EXERCISE PROMPT
Exactly as written, retype the lines that run from the line holding "Given: Click the '69 from Puri' line" through the end of the records below. Do not include pictures.

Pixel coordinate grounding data
☆ ☆ ☆ ☆ ☆

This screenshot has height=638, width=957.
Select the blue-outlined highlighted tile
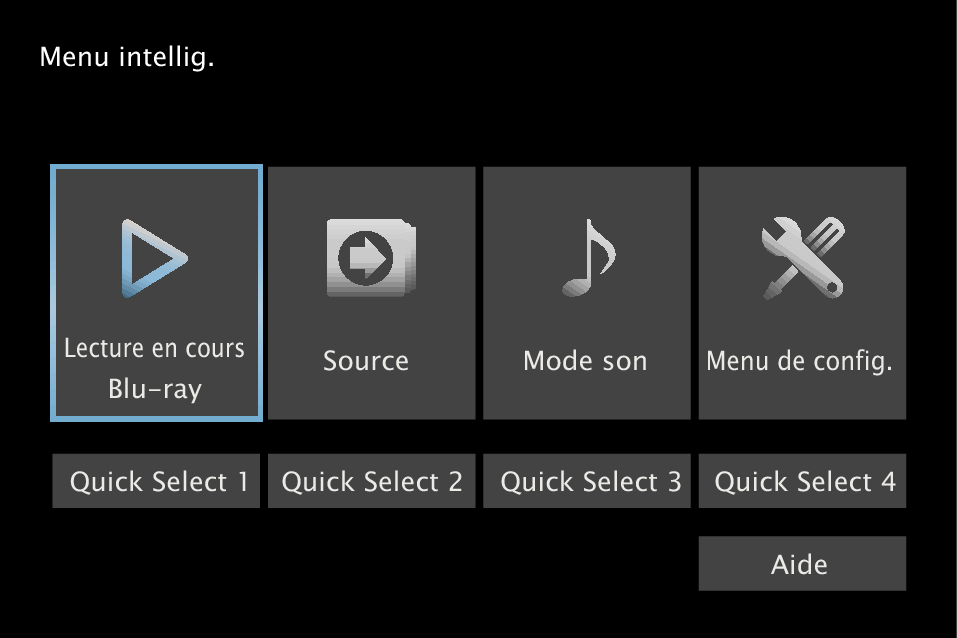pos(156,293)
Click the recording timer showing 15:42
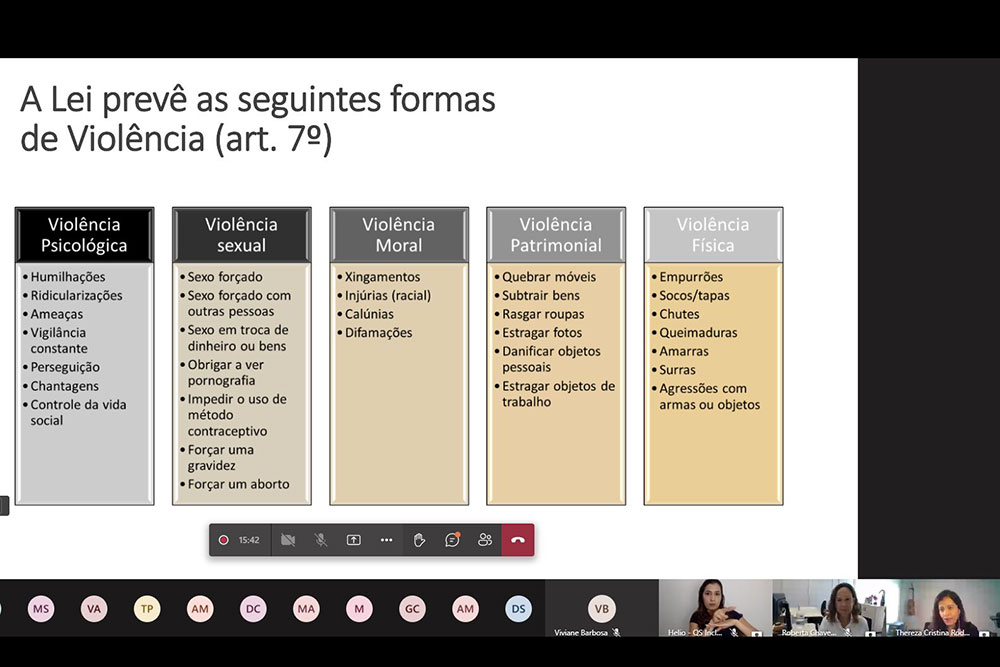 tap(249, 540)

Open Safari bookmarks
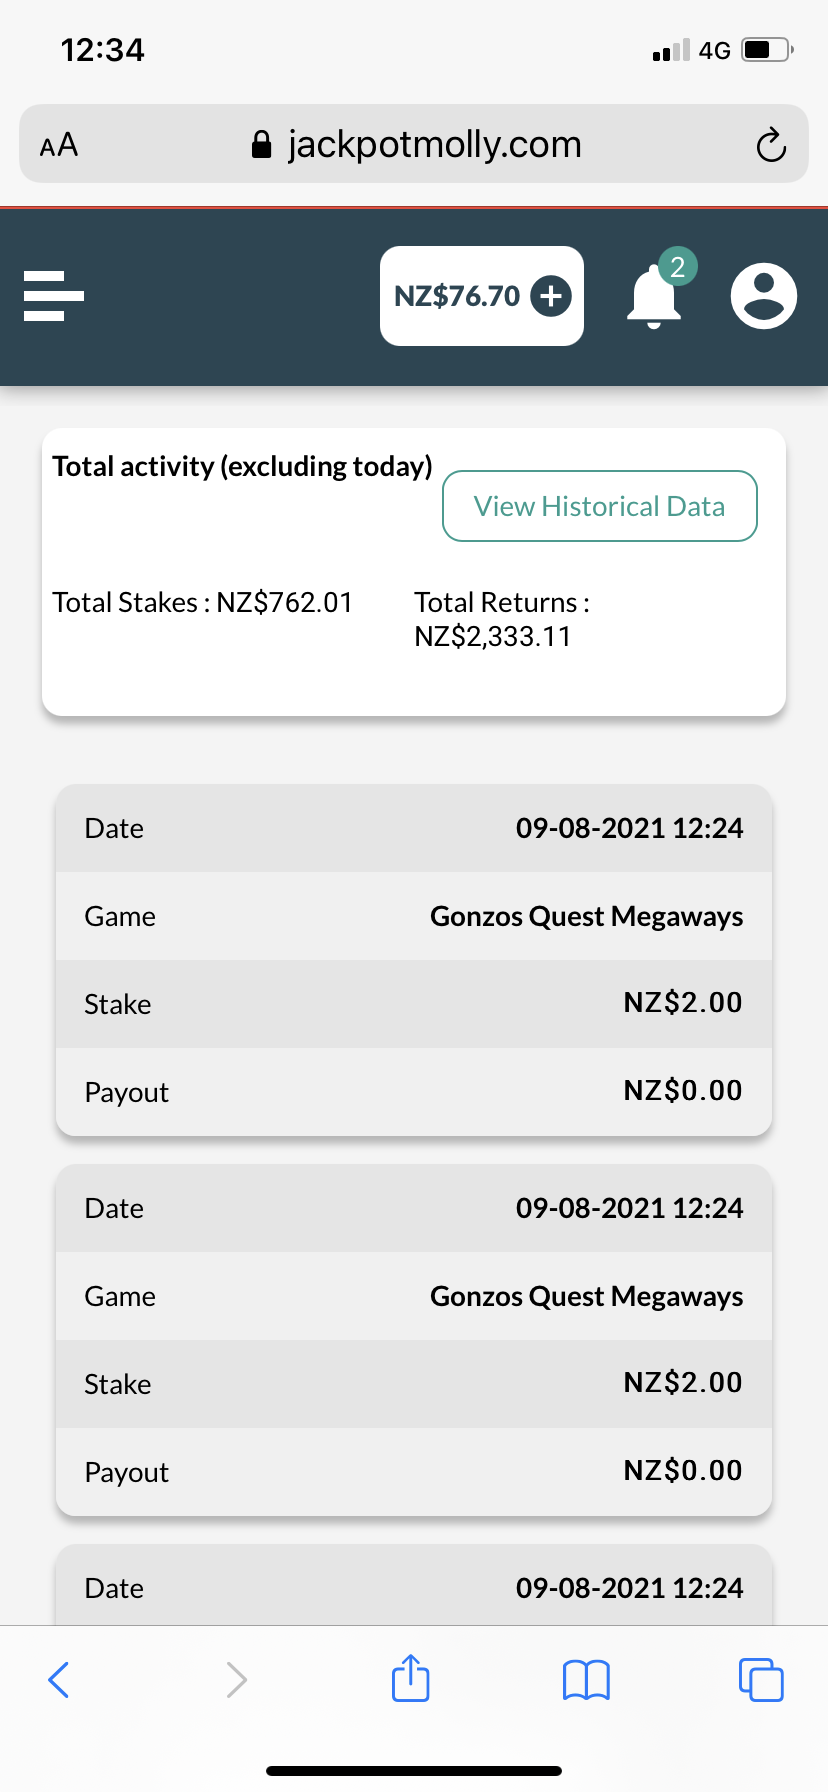586,1680
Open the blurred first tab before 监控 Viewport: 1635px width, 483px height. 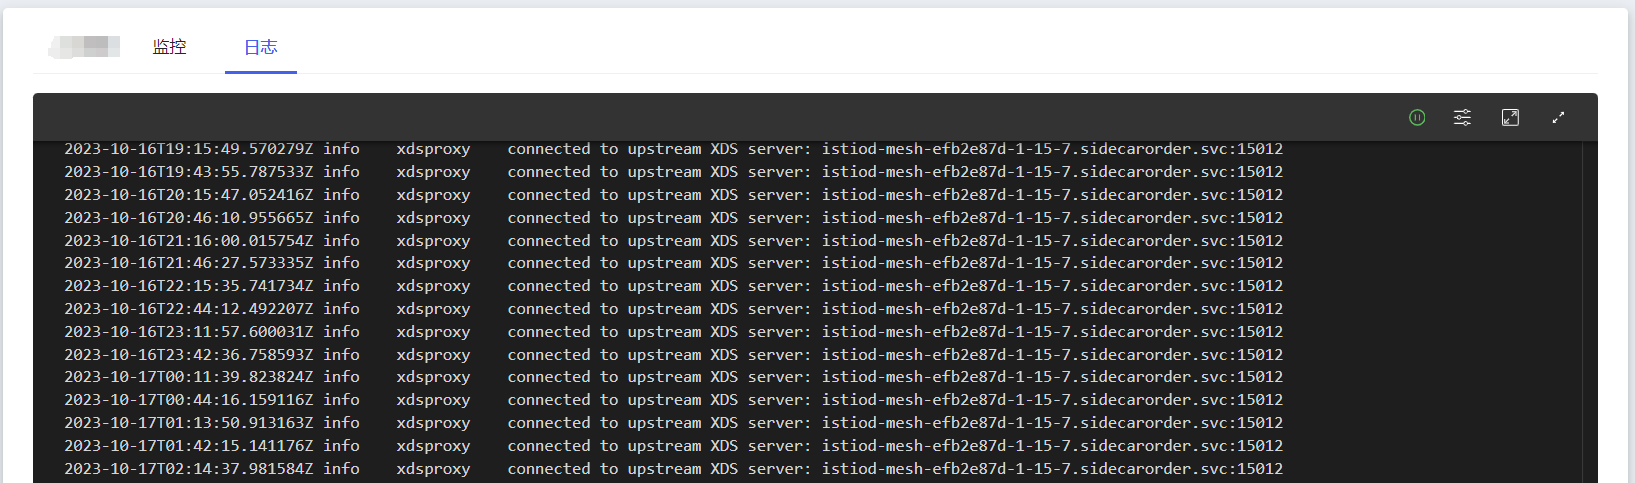[x=84, y=46]
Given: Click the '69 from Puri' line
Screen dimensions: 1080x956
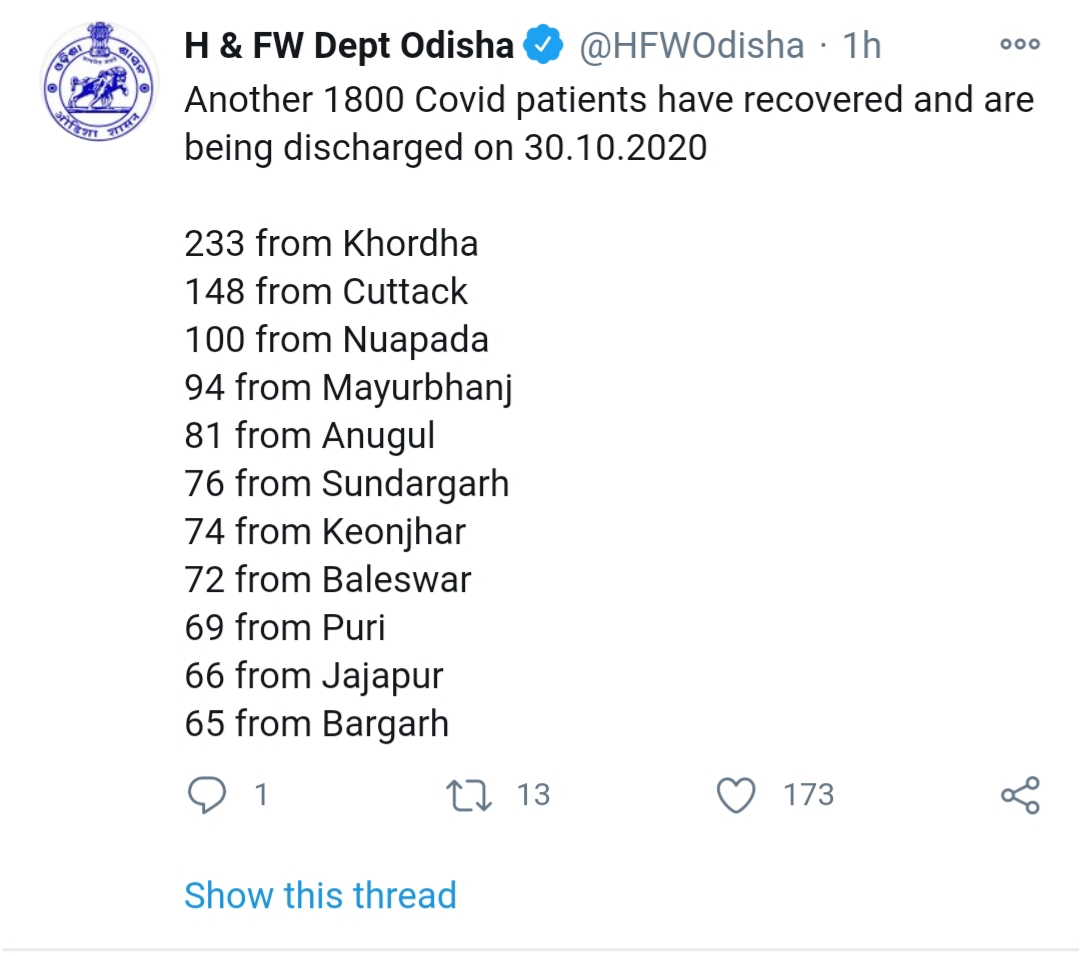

☆ ☆ ☆ ☆ ☆

SOLUTION FOR THIS TASK
Given: Click the '69 from Puri' line
Screen dimensions: 1080x956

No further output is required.